/kish

k-mer fishing in a GenBank reference

Primary LanguagePythonMIT LicenseMIT

kish (kmer fishing)

This is a simple Python package designed to allow kmers to be screened against a GenBank file, in this case H37Rv to see if they match.

If they do, the gemucator package is used to identify, if possible, the gene affected.

Installation and pre-requisites

Since gemucator is not in PyPi, you will need to install it as per the instructions in the README on its GitHub page.

The only other pre-requsite is BioPython, which if not present, should be installed automatically during the below process.

First, clone the repository

$ git clone https://github.com/philipwfowler/kish
$ cd kish/

Now install either as a simple static package

$ python setup.py install --user

or, as a link if you anticipate updating the package via git pull frequently (do this way if the package is being developed and changed rapidly)

• WORK TO BE COMPLETED: Rewrite the passage of the kish page that opens with the words containing "This is a simple" and closes with "its GitHub page.", changing "Python package" to "Python library".

• STUDY MATERIAL:
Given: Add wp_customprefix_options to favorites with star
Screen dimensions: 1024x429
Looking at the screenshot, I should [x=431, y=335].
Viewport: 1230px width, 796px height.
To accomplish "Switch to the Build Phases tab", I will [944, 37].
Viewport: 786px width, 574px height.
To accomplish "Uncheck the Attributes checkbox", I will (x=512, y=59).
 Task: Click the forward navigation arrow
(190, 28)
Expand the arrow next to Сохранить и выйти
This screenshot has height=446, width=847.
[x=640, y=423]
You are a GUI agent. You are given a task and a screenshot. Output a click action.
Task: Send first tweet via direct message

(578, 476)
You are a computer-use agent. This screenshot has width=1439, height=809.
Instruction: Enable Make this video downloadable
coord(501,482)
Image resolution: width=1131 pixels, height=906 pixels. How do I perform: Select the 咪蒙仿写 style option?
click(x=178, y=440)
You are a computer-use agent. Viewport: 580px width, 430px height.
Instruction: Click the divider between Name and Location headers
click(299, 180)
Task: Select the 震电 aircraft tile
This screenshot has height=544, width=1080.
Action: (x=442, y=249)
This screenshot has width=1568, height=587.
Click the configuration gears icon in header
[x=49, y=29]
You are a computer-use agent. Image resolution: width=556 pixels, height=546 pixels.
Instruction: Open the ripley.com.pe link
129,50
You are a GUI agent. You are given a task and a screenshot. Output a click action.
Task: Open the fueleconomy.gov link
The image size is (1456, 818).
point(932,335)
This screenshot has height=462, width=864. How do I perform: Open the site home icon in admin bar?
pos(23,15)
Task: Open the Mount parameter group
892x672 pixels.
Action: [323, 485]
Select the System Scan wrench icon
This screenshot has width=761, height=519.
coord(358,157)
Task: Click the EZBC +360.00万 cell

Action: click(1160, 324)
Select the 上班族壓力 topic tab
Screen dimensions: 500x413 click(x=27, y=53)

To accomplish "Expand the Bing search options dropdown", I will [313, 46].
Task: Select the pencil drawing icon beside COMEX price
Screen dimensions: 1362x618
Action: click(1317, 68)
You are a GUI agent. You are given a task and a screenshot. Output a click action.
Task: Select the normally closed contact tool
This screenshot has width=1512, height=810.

• ANSWER FOR THE TASK:
This is a simple Python library designed to allow kmers to be screened against a GenBank file, in this case H37Rv to see if they match.

If they do, the gemucator package is used to identify, if possible, the gene affected.

Installation and pre-requisites

Since gemucator is not in PyPi, you will need to install it as per the instructions in the README on its GitHub page.